Work to do
Rewrite the records starting at the line that contains "Toggle the percent" and ending at the line that contains "click(32, 722)", replacing "toolbar" with "ribbon" and keeping everything else the same.

Data provided
==============================
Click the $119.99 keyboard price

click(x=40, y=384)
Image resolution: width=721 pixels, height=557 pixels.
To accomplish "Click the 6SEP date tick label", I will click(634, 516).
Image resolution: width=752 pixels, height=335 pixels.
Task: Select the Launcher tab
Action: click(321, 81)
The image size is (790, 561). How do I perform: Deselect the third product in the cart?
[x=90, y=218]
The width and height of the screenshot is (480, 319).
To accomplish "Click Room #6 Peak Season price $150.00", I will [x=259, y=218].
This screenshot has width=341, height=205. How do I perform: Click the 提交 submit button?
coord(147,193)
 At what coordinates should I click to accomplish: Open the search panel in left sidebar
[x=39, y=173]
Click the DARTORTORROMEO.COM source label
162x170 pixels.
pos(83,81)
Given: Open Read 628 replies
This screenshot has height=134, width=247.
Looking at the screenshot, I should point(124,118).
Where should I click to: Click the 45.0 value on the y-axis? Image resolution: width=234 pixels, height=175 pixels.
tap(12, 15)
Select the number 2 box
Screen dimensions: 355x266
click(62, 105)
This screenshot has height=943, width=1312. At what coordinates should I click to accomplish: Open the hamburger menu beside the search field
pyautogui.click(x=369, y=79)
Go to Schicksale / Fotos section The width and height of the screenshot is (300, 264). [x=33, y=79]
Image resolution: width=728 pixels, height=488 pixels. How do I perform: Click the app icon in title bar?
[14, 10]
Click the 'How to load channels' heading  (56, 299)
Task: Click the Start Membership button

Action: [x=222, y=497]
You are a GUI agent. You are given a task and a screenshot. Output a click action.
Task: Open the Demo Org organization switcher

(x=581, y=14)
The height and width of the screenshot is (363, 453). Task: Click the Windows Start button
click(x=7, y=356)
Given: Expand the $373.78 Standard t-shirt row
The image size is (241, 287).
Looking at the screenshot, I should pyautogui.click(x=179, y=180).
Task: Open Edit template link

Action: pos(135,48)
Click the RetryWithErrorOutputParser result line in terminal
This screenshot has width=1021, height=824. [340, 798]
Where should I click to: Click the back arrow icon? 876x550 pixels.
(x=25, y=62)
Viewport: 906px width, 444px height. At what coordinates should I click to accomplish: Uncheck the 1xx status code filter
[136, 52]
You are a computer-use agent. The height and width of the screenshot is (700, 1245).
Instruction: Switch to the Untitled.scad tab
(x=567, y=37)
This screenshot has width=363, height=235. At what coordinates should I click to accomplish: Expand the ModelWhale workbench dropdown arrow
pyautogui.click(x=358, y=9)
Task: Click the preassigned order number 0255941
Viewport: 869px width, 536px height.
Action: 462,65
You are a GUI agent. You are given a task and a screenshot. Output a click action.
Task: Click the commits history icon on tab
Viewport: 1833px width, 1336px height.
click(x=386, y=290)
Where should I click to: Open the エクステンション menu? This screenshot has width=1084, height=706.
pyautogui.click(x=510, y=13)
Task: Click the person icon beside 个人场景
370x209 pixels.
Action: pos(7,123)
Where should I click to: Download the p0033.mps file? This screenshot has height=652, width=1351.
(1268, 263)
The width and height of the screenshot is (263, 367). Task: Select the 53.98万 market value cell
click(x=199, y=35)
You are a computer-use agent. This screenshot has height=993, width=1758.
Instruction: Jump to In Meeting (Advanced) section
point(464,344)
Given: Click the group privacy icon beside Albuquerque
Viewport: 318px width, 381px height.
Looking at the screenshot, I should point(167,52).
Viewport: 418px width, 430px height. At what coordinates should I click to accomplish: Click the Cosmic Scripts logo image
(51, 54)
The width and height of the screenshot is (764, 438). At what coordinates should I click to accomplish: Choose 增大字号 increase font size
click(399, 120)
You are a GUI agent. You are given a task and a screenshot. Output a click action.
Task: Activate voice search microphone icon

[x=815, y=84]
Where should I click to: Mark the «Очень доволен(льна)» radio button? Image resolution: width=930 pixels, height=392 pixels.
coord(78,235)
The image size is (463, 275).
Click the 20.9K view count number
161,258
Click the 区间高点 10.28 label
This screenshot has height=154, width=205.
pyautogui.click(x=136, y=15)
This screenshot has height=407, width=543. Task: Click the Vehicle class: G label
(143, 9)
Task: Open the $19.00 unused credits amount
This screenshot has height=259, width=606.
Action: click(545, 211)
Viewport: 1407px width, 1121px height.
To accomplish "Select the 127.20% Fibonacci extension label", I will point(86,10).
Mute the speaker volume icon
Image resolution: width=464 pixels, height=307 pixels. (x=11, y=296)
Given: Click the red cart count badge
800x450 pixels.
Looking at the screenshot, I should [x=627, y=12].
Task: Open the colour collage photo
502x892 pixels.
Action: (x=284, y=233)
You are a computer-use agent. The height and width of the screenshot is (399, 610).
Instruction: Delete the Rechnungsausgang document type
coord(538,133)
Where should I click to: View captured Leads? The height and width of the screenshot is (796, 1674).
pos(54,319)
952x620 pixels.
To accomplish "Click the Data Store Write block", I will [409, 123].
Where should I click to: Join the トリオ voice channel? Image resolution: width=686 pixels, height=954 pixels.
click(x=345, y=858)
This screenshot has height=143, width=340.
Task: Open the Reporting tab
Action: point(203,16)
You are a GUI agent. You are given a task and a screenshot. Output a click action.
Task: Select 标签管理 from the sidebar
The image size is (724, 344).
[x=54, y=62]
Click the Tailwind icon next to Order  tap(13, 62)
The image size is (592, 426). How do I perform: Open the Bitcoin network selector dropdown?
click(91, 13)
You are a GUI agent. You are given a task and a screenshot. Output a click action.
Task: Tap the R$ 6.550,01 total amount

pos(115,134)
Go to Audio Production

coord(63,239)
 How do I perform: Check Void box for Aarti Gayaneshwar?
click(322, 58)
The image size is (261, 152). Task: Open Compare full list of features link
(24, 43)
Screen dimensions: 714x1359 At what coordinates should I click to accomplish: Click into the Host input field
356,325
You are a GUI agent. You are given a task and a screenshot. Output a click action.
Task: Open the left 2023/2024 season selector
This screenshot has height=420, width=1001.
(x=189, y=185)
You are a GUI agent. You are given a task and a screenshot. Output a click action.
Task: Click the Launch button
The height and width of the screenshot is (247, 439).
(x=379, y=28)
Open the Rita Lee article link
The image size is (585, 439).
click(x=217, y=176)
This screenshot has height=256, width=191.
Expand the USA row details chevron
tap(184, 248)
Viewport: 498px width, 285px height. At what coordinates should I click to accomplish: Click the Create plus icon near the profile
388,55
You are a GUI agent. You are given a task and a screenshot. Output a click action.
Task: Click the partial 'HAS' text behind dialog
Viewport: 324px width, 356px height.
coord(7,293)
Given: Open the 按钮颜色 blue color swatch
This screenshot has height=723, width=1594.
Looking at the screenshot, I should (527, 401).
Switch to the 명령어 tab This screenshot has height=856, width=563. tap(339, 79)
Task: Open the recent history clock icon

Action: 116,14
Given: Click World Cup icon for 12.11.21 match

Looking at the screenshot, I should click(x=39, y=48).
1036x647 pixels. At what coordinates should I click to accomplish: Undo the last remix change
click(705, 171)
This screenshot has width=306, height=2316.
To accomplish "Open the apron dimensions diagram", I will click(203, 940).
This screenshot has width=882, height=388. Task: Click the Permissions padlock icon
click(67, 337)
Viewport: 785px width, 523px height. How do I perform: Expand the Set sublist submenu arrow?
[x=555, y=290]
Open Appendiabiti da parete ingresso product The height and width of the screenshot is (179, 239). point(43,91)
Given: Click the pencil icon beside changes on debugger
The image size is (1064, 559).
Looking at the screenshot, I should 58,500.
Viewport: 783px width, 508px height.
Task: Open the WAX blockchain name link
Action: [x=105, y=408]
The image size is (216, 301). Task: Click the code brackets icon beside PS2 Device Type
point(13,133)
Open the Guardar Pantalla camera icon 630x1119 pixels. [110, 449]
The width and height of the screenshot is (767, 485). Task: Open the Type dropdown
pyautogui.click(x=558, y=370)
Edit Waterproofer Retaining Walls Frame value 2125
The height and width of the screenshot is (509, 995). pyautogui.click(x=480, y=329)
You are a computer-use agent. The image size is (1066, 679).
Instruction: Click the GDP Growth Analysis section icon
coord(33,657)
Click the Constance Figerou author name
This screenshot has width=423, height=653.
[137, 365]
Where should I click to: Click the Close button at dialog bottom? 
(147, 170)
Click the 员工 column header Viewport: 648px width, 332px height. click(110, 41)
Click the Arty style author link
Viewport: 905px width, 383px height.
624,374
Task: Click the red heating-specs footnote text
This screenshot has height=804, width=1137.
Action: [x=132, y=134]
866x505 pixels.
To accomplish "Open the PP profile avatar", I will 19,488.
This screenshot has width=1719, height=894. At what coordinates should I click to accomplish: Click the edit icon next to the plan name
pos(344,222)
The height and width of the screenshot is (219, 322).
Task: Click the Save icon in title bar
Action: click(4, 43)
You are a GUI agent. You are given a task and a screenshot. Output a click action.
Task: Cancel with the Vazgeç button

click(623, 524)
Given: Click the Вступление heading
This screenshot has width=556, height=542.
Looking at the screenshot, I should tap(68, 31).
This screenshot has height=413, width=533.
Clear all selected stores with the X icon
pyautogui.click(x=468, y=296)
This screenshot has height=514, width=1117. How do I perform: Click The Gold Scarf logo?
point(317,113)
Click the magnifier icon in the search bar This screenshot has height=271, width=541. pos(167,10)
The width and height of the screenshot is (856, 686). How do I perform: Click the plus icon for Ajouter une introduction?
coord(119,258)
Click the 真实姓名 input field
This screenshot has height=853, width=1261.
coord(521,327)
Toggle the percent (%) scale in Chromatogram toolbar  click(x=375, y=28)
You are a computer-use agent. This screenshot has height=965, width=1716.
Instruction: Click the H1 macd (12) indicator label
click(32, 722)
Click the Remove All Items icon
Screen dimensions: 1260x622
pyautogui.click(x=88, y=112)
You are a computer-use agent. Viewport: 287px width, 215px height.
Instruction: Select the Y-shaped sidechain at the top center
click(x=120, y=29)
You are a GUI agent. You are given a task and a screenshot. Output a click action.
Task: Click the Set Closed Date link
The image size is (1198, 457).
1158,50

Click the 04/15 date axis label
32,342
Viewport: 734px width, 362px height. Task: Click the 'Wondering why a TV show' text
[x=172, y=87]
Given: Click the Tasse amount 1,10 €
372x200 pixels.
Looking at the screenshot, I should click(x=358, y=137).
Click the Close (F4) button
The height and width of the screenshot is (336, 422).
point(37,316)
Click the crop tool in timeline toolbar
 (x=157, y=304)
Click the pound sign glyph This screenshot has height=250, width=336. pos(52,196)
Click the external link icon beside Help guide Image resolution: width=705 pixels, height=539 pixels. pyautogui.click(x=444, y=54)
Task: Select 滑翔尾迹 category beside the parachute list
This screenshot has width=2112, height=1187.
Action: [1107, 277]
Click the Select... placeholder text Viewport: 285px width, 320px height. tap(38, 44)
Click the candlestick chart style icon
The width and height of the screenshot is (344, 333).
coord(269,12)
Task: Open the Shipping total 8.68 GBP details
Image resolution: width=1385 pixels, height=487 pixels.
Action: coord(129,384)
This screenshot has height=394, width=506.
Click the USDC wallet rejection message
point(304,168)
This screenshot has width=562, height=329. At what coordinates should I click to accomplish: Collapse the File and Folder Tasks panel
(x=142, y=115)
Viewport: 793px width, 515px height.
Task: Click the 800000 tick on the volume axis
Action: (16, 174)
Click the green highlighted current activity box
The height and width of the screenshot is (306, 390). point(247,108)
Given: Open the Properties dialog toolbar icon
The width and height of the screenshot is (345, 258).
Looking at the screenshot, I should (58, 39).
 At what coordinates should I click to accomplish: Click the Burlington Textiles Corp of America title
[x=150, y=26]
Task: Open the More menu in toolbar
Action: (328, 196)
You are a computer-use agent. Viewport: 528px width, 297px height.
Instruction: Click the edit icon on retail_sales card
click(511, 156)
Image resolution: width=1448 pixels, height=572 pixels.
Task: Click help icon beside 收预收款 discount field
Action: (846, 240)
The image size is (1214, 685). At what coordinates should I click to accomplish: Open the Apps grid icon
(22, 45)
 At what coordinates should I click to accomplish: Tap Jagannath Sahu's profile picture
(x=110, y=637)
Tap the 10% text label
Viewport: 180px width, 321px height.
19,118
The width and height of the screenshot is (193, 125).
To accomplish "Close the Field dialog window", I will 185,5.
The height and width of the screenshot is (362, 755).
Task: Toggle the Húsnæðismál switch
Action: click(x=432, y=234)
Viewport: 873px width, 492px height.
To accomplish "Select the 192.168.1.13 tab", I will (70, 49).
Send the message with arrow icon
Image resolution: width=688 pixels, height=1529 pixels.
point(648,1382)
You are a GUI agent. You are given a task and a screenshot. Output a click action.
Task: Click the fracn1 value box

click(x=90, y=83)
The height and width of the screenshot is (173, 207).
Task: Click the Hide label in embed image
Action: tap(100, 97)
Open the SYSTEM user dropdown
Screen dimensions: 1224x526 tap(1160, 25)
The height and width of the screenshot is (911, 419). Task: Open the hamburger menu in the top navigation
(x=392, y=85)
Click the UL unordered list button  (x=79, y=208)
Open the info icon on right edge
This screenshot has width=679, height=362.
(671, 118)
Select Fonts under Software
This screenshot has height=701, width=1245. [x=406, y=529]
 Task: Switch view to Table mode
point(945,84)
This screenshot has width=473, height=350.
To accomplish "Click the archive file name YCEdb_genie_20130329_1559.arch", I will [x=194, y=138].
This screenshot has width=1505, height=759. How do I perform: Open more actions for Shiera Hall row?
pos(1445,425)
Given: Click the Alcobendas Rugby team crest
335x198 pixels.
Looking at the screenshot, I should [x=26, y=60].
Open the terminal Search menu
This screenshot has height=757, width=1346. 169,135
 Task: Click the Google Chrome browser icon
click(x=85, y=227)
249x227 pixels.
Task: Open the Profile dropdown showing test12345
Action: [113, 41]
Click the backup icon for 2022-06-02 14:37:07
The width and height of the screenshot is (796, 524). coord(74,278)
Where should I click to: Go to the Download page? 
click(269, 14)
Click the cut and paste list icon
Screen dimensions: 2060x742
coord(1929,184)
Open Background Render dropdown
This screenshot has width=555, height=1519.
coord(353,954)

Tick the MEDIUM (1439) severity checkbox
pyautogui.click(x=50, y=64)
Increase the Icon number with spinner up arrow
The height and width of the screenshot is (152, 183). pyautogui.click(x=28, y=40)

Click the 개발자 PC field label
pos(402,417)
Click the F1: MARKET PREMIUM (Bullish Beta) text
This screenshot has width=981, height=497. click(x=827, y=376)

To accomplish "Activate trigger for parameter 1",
==============================
The completed task
Toggle the percent (%) scale in Chromatogram ribbon  click(x=375, y=28)
You are a computer-use agent. This screenshot has height=965, width=1716.
Instruction: Click the H1 macd (12) indicator label
click(32, 722)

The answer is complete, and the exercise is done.